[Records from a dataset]
━━━━━━━━━━

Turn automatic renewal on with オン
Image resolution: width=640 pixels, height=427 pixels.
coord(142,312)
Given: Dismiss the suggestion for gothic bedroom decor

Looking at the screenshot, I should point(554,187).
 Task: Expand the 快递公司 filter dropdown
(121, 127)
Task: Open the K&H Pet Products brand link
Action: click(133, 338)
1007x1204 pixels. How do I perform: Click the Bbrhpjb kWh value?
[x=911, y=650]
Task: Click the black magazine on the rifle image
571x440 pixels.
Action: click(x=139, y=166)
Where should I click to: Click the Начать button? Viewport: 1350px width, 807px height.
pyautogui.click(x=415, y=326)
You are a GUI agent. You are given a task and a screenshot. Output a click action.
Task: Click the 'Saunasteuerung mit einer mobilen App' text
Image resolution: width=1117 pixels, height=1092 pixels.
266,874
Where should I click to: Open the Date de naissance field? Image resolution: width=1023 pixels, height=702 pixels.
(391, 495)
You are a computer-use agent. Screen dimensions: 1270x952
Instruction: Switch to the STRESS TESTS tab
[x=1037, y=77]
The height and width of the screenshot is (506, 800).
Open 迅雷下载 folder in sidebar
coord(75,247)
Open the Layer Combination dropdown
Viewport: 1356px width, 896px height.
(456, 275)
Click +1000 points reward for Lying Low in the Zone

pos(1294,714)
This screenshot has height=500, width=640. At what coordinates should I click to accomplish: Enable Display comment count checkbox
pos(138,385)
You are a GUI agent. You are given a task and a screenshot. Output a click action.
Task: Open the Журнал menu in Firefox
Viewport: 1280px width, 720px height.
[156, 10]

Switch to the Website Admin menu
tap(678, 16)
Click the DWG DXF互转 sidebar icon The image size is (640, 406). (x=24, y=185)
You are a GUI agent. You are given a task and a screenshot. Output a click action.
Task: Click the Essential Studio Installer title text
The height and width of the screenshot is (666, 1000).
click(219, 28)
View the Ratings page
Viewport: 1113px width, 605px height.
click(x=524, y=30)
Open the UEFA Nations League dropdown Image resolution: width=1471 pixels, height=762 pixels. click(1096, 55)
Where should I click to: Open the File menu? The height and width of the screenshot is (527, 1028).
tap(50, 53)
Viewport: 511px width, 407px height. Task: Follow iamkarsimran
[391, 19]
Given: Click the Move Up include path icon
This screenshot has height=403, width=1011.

━━━━━━━━━━

_The problem_: Every line that holds the word "text" should be copied from the records.

_Your solution_:
Task: Click the 'Saunasteuerung mit einer mobilen App' text
Task: Click the Essential Studio Installer title text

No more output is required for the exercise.